# Tappan Lake (Public Hunting Ground)



## tcba1987 (Jun 22, 2004)

Just curious how the hunting is on the public ground at Tappan Lake ?? i know there is quite a bit of ground down there that is public hunting areas but have never hunted it for deer and i only live 10 minutes away. ive always heard that the public ground gets WAY TOO CROWDED is that true ?? Id like to hunt Tappan some this week in a area that i squirrel hunted with my son (along the first bay past the dam).

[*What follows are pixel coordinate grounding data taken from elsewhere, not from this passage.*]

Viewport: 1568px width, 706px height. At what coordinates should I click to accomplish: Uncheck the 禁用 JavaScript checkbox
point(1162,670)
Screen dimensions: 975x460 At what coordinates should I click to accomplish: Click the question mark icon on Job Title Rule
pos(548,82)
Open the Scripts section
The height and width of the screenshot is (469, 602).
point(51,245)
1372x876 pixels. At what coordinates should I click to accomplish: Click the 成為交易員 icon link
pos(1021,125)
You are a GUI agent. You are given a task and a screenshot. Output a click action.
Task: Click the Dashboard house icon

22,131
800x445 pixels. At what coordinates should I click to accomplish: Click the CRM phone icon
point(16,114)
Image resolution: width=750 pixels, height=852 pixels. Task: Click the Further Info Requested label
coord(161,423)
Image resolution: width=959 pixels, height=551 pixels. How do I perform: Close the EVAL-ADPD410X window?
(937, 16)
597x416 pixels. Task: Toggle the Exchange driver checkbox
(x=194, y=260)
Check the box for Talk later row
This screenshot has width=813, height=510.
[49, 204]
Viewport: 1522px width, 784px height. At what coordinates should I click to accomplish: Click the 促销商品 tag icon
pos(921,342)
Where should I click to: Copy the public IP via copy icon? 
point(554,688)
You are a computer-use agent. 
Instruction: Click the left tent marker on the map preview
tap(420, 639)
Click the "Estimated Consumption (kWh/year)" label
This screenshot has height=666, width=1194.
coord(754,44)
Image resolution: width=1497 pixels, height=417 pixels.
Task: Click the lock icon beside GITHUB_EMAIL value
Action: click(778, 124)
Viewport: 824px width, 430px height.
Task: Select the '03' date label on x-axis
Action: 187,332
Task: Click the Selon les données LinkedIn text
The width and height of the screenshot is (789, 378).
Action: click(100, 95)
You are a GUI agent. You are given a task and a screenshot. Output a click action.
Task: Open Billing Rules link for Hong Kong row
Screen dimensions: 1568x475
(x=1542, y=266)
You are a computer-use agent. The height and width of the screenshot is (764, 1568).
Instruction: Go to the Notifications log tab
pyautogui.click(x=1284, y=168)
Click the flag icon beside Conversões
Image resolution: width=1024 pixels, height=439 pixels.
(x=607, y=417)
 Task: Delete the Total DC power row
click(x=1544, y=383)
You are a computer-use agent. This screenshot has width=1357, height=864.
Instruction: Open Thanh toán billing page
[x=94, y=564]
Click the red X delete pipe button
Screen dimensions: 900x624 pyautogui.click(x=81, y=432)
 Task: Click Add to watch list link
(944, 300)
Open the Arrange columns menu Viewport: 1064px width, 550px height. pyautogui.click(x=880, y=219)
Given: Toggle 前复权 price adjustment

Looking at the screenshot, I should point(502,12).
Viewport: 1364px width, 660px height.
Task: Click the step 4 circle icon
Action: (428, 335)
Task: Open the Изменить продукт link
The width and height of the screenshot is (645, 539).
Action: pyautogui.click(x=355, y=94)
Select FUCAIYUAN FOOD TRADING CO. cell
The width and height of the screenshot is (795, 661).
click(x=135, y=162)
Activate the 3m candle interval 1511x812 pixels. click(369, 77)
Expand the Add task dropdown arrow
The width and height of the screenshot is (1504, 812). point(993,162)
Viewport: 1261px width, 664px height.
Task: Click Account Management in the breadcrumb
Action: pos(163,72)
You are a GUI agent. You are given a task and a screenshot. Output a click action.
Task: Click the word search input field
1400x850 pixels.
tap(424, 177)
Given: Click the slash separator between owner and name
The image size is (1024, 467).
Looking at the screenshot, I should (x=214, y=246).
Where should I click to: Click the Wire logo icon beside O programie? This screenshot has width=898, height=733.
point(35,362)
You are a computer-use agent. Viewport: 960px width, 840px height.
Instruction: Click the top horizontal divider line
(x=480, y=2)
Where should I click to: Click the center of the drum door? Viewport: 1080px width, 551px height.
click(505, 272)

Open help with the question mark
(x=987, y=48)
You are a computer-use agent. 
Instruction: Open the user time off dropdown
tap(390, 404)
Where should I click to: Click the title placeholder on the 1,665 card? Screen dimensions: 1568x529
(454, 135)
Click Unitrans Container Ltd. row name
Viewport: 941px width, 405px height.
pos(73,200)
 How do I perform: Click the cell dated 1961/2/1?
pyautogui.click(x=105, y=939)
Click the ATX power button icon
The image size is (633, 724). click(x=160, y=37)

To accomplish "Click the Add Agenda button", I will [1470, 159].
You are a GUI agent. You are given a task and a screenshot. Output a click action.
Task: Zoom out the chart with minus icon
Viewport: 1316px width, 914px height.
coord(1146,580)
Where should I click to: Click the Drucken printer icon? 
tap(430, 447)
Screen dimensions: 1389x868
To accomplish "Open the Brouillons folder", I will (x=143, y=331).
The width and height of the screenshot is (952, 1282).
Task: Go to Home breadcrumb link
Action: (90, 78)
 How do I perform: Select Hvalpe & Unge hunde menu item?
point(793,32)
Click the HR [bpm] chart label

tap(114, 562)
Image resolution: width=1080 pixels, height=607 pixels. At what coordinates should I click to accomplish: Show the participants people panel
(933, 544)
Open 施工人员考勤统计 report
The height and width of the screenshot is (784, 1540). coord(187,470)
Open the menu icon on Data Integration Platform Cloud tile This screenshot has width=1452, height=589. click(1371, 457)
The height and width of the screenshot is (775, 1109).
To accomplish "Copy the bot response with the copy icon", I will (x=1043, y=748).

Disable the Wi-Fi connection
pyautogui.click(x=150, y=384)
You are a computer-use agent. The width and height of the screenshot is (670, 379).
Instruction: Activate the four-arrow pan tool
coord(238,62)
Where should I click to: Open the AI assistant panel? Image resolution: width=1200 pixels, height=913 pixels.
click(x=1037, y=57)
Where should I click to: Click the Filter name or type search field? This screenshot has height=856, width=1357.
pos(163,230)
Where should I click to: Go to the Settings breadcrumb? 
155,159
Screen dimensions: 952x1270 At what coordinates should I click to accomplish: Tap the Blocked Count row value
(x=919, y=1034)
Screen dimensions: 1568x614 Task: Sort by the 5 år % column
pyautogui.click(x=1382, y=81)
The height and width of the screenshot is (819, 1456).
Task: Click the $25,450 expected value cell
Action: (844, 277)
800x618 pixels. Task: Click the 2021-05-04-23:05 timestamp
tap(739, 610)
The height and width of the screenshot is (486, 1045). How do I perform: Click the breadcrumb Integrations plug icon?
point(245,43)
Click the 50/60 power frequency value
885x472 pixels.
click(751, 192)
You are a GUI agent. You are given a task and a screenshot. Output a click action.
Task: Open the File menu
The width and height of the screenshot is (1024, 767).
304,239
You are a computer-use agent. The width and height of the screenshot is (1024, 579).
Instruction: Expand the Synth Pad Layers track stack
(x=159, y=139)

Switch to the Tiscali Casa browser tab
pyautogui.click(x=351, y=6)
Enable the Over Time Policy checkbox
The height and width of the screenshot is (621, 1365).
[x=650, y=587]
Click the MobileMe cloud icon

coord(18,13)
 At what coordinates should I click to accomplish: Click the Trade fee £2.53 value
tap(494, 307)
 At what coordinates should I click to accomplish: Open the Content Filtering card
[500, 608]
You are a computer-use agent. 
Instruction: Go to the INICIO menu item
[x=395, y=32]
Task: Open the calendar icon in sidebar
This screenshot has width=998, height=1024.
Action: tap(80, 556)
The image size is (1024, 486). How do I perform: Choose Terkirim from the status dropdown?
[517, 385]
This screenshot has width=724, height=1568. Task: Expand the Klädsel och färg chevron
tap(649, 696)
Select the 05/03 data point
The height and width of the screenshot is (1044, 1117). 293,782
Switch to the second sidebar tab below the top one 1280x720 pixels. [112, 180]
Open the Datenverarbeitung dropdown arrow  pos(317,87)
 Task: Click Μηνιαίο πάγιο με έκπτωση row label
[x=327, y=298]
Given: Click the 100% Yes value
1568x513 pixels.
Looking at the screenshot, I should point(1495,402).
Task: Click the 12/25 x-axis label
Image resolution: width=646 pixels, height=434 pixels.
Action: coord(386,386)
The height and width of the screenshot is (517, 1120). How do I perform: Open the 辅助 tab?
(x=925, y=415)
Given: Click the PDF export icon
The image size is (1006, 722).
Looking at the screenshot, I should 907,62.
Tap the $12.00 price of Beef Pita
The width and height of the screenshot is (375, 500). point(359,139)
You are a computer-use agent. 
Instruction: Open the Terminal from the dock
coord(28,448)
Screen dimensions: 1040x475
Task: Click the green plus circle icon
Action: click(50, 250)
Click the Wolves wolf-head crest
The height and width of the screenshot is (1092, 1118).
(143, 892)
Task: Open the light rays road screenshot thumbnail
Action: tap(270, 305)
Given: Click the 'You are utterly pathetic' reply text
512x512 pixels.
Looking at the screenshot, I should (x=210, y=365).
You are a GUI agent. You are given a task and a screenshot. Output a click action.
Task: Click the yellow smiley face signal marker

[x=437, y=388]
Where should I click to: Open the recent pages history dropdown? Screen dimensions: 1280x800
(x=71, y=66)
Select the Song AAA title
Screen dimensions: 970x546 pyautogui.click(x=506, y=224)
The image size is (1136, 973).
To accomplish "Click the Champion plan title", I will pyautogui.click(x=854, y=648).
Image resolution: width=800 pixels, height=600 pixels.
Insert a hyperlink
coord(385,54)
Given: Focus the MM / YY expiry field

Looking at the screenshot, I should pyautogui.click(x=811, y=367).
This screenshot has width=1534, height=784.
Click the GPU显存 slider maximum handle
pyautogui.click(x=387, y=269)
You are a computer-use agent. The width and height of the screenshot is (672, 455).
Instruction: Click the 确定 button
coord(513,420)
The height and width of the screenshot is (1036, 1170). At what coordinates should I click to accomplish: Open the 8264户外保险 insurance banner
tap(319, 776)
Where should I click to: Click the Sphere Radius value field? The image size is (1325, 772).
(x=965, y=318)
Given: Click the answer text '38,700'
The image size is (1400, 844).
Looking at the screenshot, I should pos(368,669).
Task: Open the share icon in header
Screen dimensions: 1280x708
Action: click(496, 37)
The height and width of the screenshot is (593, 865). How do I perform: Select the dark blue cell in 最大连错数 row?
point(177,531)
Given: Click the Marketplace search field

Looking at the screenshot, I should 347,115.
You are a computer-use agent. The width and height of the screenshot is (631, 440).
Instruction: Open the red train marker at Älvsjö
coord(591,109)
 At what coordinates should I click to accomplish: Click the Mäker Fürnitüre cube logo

Im just looking to fill a doe tag out there wont be targeting a buck unless of course a BIG ONE comes by !!!  So is it worth the trip ??


----------



## ezbite (May 25, 2006)

ive always hunted public hunting land and everywhere ive hunted it is crowded, but there are deer to be tagged everywhere. crowds are gonna be part of hunting public land. try bow hunting if its solitude your looking for. be safe and wear as much orange as you can.


----------



## Dawitner (Apr 25, 2004)

We have hunted the same spot at Clendenning for 10 + years. Always the same story, lots of people on Monday then nobody the rest of the week. It even seems like the number of people on Monday is down the last couple years. 

Lots of people do not hurt anything, they keep the deer moving and allow everyone to get a shot. 

I have shot 3 nice bucks there in 4 years and always manage to see plenty of deer.


----------



## viper1 (Apr 13, 2004)

We hunted public hunting a lot with no problems. But we always choose to walk in a ways. Most public land is hunted basically on the outer edges. By getting in where most hunters will not hunt to because of lazyness or just not having time or for other reasons. You not only avoid most hunters you are also where they will drive the deer to. Get there early, keep your eyes open(for deer and other hunters) and you will get deer. Dont forget to be careful. You can usally hear a hunter coming for quite a ways if your listening.


----------



## Fishin4Busch (Mar 31, 2008)

The only place at Tappan I've hunted is around the spillway. If you go back in on the side where the parking lot is, theres a nice little path, then it turns really thick, lots of deer back there


----------